A Multimodal Machine Learning Approach to Diagnosis, Prognosis, and Treatment Prediction for Neurodegenerative Diseases and Cancer

Despite early diagnosis and estimating the future course of neurodegenerative and cancerous diseases being integral for survival of patients, clinical and algorithmic methods fail to effectively utilize the multimodal data available, are time-inefficient, and expensive, making it difficult to access accurate screenings for these diseases. Therefore, a novel end-to-end quantum machine learning approach using multiple data modalities for the identification of diagnoses, prognoses, and effective treatments is proposed. In a procedural flow, data is sourced from one or more of the following: CT scan images, webcam, patient-physician audio, Whole Slide Images, and clinical data.

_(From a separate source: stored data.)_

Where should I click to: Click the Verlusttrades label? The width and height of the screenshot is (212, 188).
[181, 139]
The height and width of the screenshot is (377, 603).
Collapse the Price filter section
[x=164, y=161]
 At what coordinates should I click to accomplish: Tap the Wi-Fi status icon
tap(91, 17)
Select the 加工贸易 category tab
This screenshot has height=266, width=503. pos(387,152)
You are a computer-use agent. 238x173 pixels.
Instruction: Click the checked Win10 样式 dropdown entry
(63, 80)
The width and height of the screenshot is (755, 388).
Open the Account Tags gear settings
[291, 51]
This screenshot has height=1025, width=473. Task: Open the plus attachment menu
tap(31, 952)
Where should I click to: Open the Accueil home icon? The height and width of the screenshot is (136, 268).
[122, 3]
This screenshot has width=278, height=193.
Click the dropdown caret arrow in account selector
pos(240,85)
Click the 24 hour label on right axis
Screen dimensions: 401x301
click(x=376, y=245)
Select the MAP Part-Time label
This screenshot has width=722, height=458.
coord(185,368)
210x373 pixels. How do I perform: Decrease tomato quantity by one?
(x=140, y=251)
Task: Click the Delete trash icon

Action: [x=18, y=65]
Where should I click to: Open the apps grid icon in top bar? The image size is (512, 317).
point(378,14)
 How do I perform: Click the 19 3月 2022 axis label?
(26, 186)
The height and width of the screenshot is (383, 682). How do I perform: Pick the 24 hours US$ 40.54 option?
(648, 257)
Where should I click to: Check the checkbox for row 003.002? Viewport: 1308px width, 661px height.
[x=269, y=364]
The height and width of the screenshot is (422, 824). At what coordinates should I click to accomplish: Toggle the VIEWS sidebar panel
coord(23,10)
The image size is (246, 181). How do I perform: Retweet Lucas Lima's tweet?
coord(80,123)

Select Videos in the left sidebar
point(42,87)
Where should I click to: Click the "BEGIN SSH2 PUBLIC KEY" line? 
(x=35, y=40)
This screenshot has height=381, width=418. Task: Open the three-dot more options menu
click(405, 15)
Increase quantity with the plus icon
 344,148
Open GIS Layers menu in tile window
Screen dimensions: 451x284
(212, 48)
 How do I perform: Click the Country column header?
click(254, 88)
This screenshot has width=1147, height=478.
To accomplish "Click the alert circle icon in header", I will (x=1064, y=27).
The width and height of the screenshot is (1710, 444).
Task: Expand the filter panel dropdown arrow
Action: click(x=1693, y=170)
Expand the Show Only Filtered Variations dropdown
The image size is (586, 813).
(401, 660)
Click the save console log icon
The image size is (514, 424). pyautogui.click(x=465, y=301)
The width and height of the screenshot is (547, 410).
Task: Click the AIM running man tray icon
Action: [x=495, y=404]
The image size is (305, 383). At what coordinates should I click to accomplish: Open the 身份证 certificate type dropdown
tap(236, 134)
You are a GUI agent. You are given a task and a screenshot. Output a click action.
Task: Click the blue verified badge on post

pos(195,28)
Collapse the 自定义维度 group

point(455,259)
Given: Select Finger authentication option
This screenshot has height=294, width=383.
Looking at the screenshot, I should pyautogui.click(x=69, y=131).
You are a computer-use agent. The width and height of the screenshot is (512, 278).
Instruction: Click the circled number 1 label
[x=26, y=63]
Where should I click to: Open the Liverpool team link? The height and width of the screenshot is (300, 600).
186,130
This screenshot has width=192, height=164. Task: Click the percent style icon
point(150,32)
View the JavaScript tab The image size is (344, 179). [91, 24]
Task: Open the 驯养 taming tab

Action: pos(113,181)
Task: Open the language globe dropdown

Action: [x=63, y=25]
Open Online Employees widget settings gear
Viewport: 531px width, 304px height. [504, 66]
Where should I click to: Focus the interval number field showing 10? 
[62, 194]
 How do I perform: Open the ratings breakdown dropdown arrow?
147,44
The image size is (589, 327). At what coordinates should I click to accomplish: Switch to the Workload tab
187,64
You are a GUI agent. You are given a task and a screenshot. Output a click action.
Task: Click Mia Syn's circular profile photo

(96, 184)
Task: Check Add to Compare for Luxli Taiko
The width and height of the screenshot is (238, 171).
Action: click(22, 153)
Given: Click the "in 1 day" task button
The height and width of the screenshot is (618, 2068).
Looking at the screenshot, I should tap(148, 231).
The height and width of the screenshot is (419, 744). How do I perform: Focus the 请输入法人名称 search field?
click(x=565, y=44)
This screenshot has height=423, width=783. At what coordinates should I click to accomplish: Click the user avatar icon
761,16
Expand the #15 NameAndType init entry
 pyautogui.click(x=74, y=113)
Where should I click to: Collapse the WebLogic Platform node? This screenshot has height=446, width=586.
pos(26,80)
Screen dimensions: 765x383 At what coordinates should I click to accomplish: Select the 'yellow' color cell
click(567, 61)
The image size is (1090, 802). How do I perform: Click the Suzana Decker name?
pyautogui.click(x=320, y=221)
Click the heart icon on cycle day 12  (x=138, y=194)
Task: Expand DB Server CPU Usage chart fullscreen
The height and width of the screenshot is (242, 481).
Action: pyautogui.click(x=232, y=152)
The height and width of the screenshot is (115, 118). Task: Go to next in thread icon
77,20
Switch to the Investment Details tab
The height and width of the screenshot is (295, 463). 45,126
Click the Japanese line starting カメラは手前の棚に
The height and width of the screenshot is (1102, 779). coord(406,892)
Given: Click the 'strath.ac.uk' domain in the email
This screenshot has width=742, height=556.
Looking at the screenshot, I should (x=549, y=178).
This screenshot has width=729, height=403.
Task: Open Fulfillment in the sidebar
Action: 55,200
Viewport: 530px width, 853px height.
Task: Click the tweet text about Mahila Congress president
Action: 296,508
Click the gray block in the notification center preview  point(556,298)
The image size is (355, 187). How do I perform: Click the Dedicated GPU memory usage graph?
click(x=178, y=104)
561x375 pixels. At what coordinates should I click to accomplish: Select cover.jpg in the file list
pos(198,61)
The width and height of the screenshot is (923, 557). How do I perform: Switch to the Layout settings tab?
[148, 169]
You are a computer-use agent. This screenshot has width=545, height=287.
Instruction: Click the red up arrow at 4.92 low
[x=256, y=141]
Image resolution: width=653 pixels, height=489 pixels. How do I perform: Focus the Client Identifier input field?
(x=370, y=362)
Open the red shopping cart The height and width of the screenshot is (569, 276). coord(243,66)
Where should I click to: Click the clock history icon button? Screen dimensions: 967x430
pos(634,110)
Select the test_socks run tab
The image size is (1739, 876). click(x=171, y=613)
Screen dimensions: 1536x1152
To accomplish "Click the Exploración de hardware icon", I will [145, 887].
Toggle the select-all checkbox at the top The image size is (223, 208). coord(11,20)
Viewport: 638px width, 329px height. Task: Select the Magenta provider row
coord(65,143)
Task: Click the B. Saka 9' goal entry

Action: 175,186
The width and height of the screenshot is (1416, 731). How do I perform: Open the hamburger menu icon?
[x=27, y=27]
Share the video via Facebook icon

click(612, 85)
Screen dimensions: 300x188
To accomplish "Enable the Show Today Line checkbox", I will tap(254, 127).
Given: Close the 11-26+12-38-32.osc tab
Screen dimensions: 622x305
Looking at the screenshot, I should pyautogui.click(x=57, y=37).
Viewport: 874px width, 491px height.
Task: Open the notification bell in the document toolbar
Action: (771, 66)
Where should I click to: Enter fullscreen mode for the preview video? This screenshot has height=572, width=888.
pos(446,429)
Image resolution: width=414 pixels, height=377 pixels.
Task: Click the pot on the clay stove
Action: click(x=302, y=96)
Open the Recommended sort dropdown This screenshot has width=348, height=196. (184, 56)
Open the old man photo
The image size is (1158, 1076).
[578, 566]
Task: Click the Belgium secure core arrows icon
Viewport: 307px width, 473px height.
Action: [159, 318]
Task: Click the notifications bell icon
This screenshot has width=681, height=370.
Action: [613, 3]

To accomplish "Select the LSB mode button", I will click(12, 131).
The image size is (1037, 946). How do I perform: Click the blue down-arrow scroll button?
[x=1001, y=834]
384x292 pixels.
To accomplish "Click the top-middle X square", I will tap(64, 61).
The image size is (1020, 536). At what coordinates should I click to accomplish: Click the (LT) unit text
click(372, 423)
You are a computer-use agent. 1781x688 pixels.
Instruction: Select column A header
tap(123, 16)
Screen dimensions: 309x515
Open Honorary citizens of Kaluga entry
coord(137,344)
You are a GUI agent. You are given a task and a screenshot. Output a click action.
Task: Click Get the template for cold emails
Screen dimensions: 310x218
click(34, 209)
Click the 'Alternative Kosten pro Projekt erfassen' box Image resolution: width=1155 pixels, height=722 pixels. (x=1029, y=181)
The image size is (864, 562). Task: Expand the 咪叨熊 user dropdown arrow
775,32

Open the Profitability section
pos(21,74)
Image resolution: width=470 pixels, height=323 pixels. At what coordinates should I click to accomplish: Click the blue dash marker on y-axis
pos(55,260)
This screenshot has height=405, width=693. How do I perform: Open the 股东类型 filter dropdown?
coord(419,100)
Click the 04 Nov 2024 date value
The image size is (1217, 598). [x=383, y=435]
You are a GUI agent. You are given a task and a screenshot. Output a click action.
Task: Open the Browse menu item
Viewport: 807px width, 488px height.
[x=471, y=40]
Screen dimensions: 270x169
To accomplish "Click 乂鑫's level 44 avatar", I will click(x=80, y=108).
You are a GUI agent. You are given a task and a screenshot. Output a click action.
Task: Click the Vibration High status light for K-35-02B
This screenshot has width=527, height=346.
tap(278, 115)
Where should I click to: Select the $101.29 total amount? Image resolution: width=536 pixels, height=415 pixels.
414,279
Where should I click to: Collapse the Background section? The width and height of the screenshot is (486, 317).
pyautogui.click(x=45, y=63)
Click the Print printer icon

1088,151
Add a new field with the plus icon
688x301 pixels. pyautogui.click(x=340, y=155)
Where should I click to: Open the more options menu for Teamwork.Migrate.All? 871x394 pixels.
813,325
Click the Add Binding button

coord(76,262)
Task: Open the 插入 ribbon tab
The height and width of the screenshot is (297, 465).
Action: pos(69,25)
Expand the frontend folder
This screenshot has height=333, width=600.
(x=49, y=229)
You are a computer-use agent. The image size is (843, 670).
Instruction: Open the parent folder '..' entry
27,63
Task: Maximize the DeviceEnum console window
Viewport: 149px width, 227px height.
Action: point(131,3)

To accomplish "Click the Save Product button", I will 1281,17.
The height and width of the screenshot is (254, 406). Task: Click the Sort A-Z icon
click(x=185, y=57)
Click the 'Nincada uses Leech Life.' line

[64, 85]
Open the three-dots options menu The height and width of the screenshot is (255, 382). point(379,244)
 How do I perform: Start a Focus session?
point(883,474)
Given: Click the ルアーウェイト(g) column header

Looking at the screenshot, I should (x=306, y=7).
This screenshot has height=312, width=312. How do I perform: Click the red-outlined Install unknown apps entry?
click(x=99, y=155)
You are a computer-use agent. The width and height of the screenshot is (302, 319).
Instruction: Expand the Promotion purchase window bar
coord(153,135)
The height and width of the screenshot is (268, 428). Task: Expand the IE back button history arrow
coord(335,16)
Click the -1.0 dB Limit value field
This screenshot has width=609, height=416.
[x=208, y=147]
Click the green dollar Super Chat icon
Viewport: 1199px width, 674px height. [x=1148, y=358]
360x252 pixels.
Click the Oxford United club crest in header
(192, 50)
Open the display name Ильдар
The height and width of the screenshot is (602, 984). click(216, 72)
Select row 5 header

For image data, a Convolutional Neural Network, is employed to detect high level features. With text-based clinical data (including audio-derived data), a Bidirectional Encoder Representation model is used to extract text embeddings. For video data, pupil progression and average fixation duration features are manually crafted. All feature vectors are concatenated, normalized, passed through a Deep Neural Network, and then mapped to one of 38 neurodegenerative and cancerous diseases. For prognosis, features are pooled, concatenated with the diagnosis feature vector, and passed through another neural network with an output of survival times. Treatment prediction involves an information-retrieval task matching feature vectors to treatments/drug lists from the FDA. The proposed approach was tested on 5,000 patient profiles sourced from the public TCGA and JPND databases, outperforming all other state-of-the-art approaches. The model predicted diagnoses with an accuracy of 98.53%, achieved a Concordance Index of 0.94 in predicting prognoses, and in treatment prediction achieved a 99.32% accuracy.